━━ Material provided ━━

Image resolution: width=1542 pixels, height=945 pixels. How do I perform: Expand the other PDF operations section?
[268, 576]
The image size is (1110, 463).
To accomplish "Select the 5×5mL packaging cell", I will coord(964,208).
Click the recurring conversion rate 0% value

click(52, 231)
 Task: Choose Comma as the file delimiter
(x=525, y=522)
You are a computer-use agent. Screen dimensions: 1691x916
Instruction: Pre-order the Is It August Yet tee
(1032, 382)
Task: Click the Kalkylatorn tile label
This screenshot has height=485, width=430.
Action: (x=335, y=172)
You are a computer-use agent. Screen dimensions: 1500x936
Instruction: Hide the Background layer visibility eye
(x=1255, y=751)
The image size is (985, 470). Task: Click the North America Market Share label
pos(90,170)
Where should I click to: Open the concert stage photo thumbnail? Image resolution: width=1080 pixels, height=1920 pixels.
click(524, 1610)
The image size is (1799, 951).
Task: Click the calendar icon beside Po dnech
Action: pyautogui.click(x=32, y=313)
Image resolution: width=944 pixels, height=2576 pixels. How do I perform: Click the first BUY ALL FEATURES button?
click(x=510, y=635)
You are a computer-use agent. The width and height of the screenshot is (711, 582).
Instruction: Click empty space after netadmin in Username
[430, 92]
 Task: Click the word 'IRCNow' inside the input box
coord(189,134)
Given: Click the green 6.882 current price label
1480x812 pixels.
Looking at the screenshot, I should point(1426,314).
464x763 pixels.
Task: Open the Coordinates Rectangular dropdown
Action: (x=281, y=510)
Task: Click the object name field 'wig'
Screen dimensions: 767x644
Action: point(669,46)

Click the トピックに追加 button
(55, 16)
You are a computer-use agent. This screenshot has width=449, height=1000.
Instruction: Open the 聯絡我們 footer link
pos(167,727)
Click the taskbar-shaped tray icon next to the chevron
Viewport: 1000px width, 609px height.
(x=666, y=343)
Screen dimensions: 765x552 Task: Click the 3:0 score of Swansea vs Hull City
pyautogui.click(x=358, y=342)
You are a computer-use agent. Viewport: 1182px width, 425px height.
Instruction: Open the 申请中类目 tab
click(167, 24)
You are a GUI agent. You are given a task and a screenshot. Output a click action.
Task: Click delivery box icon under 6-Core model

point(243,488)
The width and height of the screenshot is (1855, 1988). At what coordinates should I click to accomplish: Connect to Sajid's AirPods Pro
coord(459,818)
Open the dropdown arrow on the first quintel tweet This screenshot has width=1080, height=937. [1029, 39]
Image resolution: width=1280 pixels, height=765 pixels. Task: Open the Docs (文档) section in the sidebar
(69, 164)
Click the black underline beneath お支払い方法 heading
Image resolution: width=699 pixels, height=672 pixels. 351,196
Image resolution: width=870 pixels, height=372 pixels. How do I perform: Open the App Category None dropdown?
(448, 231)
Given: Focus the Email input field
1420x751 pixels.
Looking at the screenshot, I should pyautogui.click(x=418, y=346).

━━━

* [Your task] You are asked to transcribe the complete data exactly.

* [Answer space]
Image resolution: width=1542 pixels, height=945 pixels. How do I perform: Expand the other PDF operations section?
[268, 576]
The image size is (1110, 463).
To accomplish "Select the 5×5mL packaging cell", I will coord(964,208).
Click the recurring conversion rate 0% value

click(52, 231)
 Task: Choose Comma as the file delimiter
(x=525, y=522)
You are a computer-use agent. Screen dimensions: 1691x916
Instruction: Pre-order the Is It August Yet tee
(1032, 382)
Task: Click the Kalkylatorn tile label
This screenshot has height=485, width=430.
Action: (x=335, y=172)
You are a computer-use agent. Screen dimensions: 1500x936
Instruction: Hide the Background layer visibility eye
(x=1255, y=751)
The image size is (985, 470). Task: Click the North America Market Share label
pos(90,170)
Where should I click to: Open the concert stage photo thumbnail? Image resolution: width=1080 pixels, height=1920 pixels.
click(524, 1610)
The image size is (1799, 951).
Task: Click the calendar icon beside Po dnech
Action: pyautogui.click(x=32, y=313)
Image resolution: width=944 pixels, height=2576 pixels. How do I perform: Click the first BUY ALL FEATURES button?
click(x=510, y=635)
You are a computer-use agent. The width and height of the screenshot is (711, 582).
Instruction: Click empty space after netadmin in Username
[430, 92]
 Task: Click the word 'IRCNow' inside the input box
coord(189,134)
Given: Click the green 6.882 current price label
1480x812 pixels.
Looking at the screenshot, I should point(1426,314).
464x763 pixels.
Task: Open the Coordinates Rectangular dropdown
Action: (x=281, y=510)
Task: Click the object name field 'wig'
Screen dimensions: 767x644
Action: point(669,46)

Click the トピックに追加 button
(55, 16)
You are a computer-use agent. This screenshot has width=449, height=1000.
Instruction: Open the 聯絡我們 footer link
pos(167,727)
Click the taskbar-shaped tray icon next to the chevron
Viewport: 1000px width, 609px height.
(x=666, y=343)
Screen dimensions: 765x552 Task: Click the 3:0 score of Swansea vs Hull City
pyautogui.click(x=358, y=342)
You are a computer-use agent. Viewport: 1182px width, 425px height.
Instruction: Open the 申请中类目 tab
click(167, 24)
You are a GUI agent. You are given a task and a screenshot. Output a click action.
Task: Click delivery box icon under 6-Core model

point(243,488)
The width and height of the screenshot is (1855, 1988). At what coordinates should I click to accomplish: Connect to Sajid's AirPods Pro
coord(459,818)
Open the dropdown arrow on the first quintel tweet This screenshot has width=1080, height=937. [1029, 39]
Image resolution: width=1280 pixels, height=765 pixels. Task: Open the Docs (文档) section in the sidebar
(69, 164)
Click the black underline beneath お支払い方法 heading
Image resolution: width=699 pixels, height=672 pixels. 351,196
Image resolution: width=870 pixels, height=372 pixels. How do I perform: Open the App Category None dropdown?
(448, 231)
Given: Focus the Email input field
1420x751 pixels.
Looking at the screenshot, I should pyautogui.click(x=418, y=346).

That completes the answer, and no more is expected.